(Stored items)
#####
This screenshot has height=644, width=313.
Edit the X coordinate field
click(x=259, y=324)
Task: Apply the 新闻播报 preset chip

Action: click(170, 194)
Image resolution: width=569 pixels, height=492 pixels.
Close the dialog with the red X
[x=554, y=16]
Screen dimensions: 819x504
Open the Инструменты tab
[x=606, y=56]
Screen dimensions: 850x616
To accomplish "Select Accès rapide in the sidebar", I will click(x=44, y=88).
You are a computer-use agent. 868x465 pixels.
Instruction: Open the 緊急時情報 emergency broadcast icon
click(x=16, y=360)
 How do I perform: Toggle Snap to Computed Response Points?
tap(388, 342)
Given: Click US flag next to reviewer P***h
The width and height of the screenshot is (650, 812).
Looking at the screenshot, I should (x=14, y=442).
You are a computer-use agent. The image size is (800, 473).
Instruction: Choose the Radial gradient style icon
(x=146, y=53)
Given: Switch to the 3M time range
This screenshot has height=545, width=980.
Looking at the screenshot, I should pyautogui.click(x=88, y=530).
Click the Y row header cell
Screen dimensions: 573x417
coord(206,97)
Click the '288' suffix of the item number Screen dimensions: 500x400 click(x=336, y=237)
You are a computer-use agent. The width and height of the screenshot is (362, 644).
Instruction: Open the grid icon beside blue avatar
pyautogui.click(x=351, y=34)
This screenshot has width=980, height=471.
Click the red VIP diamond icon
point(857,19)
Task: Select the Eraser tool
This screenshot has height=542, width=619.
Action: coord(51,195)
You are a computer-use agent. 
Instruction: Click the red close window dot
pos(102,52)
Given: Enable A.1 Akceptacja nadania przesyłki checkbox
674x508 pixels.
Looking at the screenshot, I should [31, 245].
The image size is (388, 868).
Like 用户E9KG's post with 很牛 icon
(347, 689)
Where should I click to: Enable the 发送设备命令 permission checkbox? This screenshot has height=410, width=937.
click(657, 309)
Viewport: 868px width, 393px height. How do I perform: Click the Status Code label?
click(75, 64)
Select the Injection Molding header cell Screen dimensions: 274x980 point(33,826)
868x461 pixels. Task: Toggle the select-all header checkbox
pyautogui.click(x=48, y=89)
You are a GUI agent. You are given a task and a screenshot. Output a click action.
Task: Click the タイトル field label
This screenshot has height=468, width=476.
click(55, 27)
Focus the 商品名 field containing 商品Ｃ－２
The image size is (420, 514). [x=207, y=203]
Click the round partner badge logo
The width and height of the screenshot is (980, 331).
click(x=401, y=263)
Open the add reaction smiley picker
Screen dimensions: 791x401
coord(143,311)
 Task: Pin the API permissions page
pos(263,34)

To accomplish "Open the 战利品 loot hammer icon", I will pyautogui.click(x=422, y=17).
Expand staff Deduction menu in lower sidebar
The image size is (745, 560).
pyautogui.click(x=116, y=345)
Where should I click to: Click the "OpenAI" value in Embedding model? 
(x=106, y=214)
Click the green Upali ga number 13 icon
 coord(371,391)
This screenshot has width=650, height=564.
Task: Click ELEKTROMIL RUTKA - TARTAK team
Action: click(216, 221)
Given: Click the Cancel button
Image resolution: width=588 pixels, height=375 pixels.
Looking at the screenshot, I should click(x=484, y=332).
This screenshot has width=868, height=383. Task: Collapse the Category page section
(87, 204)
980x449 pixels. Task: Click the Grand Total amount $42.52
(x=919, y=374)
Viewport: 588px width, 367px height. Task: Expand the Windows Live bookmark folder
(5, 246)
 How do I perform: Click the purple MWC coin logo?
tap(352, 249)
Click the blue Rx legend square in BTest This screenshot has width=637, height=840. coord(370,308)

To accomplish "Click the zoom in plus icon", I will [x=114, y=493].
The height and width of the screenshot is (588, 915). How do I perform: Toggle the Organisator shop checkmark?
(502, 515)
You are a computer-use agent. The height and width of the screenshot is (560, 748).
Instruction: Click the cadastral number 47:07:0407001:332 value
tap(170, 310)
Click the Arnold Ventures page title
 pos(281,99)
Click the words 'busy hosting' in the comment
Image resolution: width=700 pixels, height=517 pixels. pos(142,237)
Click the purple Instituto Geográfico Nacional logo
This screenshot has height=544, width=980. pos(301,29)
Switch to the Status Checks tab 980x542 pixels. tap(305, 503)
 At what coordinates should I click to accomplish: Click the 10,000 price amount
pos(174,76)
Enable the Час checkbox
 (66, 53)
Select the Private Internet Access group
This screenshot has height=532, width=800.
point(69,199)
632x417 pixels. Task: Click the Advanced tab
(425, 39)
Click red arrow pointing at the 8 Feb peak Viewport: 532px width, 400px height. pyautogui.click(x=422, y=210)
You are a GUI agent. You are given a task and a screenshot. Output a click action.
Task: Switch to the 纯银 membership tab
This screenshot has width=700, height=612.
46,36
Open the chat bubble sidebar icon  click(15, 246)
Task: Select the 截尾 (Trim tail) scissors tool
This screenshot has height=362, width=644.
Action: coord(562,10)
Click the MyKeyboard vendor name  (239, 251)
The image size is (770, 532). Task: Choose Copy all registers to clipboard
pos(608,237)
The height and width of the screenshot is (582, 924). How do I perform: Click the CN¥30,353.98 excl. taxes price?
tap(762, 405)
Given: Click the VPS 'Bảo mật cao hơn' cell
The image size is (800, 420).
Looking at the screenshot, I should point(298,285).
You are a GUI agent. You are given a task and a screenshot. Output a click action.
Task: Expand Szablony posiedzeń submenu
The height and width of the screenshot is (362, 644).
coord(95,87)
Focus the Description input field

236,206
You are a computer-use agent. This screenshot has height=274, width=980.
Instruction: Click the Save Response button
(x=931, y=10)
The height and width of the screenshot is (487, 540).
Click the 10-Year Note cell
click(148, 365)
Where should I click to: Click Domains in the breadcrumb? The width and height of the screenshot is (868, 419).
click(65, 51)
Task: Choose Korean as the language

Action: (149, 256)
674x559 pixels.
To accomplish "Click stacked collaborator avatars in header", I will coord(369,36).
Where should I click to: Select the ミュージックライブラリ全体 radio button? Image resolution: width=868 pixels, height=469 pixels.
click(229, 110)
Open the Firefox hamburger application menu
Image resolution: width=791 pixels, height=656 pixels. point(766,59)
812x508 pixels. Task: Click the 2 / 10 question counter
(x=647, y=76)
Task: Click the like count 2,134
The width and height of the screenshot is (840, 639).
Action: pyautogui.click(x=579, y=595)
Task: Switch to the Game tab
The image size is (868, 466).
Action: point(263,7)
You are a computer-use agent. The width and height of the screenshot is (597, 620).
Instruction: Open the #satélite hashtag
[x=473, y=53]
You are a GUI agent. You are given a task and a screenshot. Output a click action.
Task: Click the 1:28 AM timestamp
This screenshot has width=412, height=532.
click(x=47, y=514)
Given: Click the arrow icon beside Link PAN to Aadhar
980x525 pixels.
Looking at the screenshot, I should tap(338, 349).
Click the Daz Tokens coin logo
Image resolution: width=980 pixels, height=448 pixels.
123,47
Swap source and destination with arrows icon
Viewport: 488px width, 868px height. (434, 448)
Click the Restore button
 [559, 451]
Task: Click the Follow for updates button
#####
Set down an exact copy of the entries above.

### Written answer
This screenshot has height=644, width=313.
Edit the X coordinate field
click(x=259, y=324)
Task: Apply the 新闻播报 preset chip

Action: click(170, 194)
Image resolution: width=569 pixels, height=492 pixels.
Close the dialog with the red X
[x=554, y=16]
Screen dimensions: 819x504
Open the Инструменты tab
[x=606, y=56]
Screen dimensions: 850x616
To accomplish "Select Accès rapide in the sidebar", I will click(x=44, y=88).
You are a computer-use agent. 868x465 pixels.
Instruction: Open the 緊急時情報 emergency broadcast icon
click(x=16, y=360)
 How do I perform: Toggle Snap to Computed Response Points?
tap(388, 342)
Given: Click US flag next to reviewer P***h
The width and height of the screenshot is (650, 812).
Looking at the screenshot, I should (x=14, y=442).
You are a computer-use agent. The image size is (800, 473).
Instruction: Choose the Radial gradient style icon
(x=146, y=53)
Given: Switch to the 3M time range
This screenshot has height=545, width=980.
Looking at the screenshot, I should pyautogui.click(x=88, y=530).
Click the Y row header cell
Screen dimensions: 573x417
coord(206,97)
Click the '288' suffix of the item number Screen dimensions: 500x400 click(x=336, y=237)
You are a computer-use agent. The width and height of the screenshot is (362, 644).
Instruction: Open the grid icon beside blue avatar
pyautogui.click(x=351, y=34)
This screenshot has width=980, height=471.
Click the red VIP diamond icon
point(857,19)
Task: Select the Eraser tool
This screenshot has height=542, width=619.
Action: coord(51,195)
You are a computer-use agent. 
Instruction: Click the red close window dot
pos(102,52)
Given: Enable A.1 Akceptacja nadania przesyłki checkbox
674x508 pixels.
Looking at the screenshot, I should [31, 245].
The image size is (388, 868).
Like 用户E9KG's post with 很牛 icon
(347, 689)
Where should I click to: Enable the 发送设备命令 permission checkbox? This screenshot has height=410, width=937.
click(657, 309)
Viewport: 868px width, 393px height. How do I perform: Click the Status Code label?
click(75, 64)
Select the Injection Molding header cell Screen dimensions: 274x980 point(33,826)
868x461 pixels. Task: Toggle the select-all header checkbox
pyautogui.click(x=48, y=89)
You are a GUI agent. You are given a task and a screenshot. Output a click action.
Task: Click the タイトル field label
This screenshot has height=468, width=476.
click(55, 27)
Focus the 商品名 field containing 商品Ｃ－２
The image size is (420, 514). [x=207, y=203]
Click the round partner badge logo
The width and height of the screenshot is (980, 331).
click(x=401, y=263)
Open the add reaction smiley picker
Screen dimensions: 791x401
coord(143,311)
 Task: Pin the API permissions page
pos(263,34)

To accomplish "Open the 战利品 loot hammer icon", I will pyautogui.click(x=422, y=17).
Expand staff Deduction menu in lower sidebar
The image size is (745, 560).
pyautogui.click(x=116, y=345)
Where should I click to: Click the "OpenAI" value in Embedding model? 
(x=106, y=214)
Click the green Upali ga number 13 icon
 coord(371,391)
This screenshot has width=650, height=564.
Task: Click ELEKTROMIL RUTKA - TARTAK team
Action: click(216, 221)
Given: Click the Cancel button
Image resolution: width=588 pixels, height=375 pixels.
Looking at the screenshot, I should click(x=484, y=332).
This screenshot has width=868, height=383. Task: Collapse the Category page section
(87, 204)
980x449 pixels. Task: Click the Grand Total amount $42.52
(x=919, y=374)
Viewport: 588px width, 367px height. Task: Expand the Windows Live bookmark folder
(5, 246)
 How do I perform: Click the purple MWC coin logo?
tap(352, 249)
Click the blue Rx legend square in BTest This screenshot has width=637, height=840. coord(370,308)

To accomplish "Click the zoom in plus icon", I will [x=114, y=493].
The height and width of the screenshot is (588, 915). How do I perform: Toggle the Organisator shop checkmark?
(502, 515)
You are a computer-use agent. The height and width of the screenshot is (560, 748).
Instruction: Click the cadastral number 47:07:0407001:332 value
tap(170, 310)
Click the Arnold Ventures page title
 pos(281,99)
Click the words 'busy hosting' in the comment
Image resolution: width=700 pixels, height=517 pixels. pos(142,237)
Click the purple Instituto Geográfico Nacional logo
This screenshot has height=544, width=980. pos(301,29)
Switch to the Status Checks tab 980x542 pixels. tap(305, 503)
 At what coordinates should I click to accomplish: Click the 10,000 price amount
pos(174,76)
Enable the Час checkbox
 (66, 53)
Select the Private Internet Access group
This screenshot has height=532, width=800.
point(69,199)
632x417 pixels. Task: Click the Advanced tab
(425, 39)
Click red arrow pointing at the 8 Feb peak Viewport: 532px width, 400px height. pyautogui.click(x=422, y=210)
You are a GUI agent. You are given a task and a screenshot. Output a click action.
Task: Switch to the 纯银 membership tab
This screenshot has width=700, height=612.
46,36
Open the chat bubble sidebar icon  click(15, 246)
Task: Select the 截尾 (Trim tail) scissors tool
This screenshot has height=362, width=644.
Action: coord(562,10)
Click the MyKeyboard vendor name  (239, 251)
The image size is (770, 532). Task: Choose Copy all registers to clipboard
pos(608,237)
The height and width of the screenshot is (582, 924). How do I perform: Click the CN¥30,353.98 excl. taxes price?
tap(762, 405)
Given: Click the VPS 'Bảo mật cao hơn' cell
The image size is (800, 420).
Looking at the screenshot, I should point(298,285).
You are a GUI agent. You are given a task and a screenshot. Output a click action.
Task: Expand Szablony posiedzeń submenu
The height and width of the screenshot is (362, 644).
coord(95,87)
Focus the Description input field

236,206
You are a computer-use agent. This screenshot has height=274, width=980.
Instruction: Click the Save Response button
(x=931, y=10)
The height and width of the screenshot is (487, 540).
Click the 10-Year Note cell
click(148, 365)
Where should I click to: Click Domains in the breadcrumb? The width and height of the screenshot is (868, 419).
click(65, 51)
Task: Choose Korean as the language

Action: (149, 256)
674x559 pixels.
To accomplish "Click stacked collaborator avatars in header", I will coord(369,36).
Where should I click to: Select the ミュージックライブラリ全体 radio button? Image resolution: width=868 pixels, height=469 pixels.
click(229, 110)
Open the Firefox hamburger application menu
Image resolution: width=791 pixels, height=656 pixels. point(766,59)
812x508 pixels. Task: Click the 2 / 10 question counter
(x=647, y=76)
Task: Click the like count 2,134
The width and height of the screenshot is (840, 639).
Action: pyautogui.click(x=579, y=595)
Task: Switch to the Game tab
The image size is (868, 466).
Action: point(263,7)
You are a computer-use agent. The width and height of the screenshot is (597, 620).
Instruction: Open the #satélite hashtag
[x=473, y=53]
You are a GUI agent. You are given a task and a screenshot. Output a click action.
Task: Click the 1:28 AM timestamp
This screenshot has width=412, height=532.
click(x=47, y=514)
Given: Click the arrow icon beside Link PAN to Aadhar
980x525 pixels.
Looking at the screenshot, I should tap(338, 349).
Click the Daz Tokens coin logo
Image resolution: width=980 pixels, height=448 pixels.
123,47
Swap source and destination with arrows icon
Viewport: 488px width, 868px height. (434, 448)
Click the Restore button
 [559, 451]
Task: Click the Follow for updates button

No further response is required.